▸ **Work task**
Exactly as written, repeat all of the records below.

▬▬▬▬▬▬▬▬▬▬

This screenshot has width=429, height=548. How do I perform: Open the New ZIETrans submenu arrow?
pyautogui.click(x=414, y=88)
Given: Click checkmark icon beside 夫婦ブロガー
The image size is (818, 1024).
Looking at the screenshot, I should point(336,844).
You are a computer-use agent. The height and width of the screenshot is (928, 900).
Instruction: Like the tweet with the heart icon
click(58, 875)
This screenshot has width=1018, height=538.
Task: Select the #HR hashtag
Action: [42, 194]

▬▬▬▬▬▬▬▬▬▬

▸ **Response box**
This screenshot has width=429, height=548. How do I perform: Open the New ZIETrans submenu arrow?
pyautogui.click(x=414, y=88)
Given: Click checkmark icon beside 夫婦ブロガー
The image size is (818, 1024).
Looking at the screenshot, I should point(336,844).
You are a computer-use agent. The height and width of the screenshot is (928, 900).
Instruction: Like the tweet with the heart icon
click(58, 875)
This screenshot has width=1018, height=538.
Task: Select the #HR hashtag
Action: [42, 194]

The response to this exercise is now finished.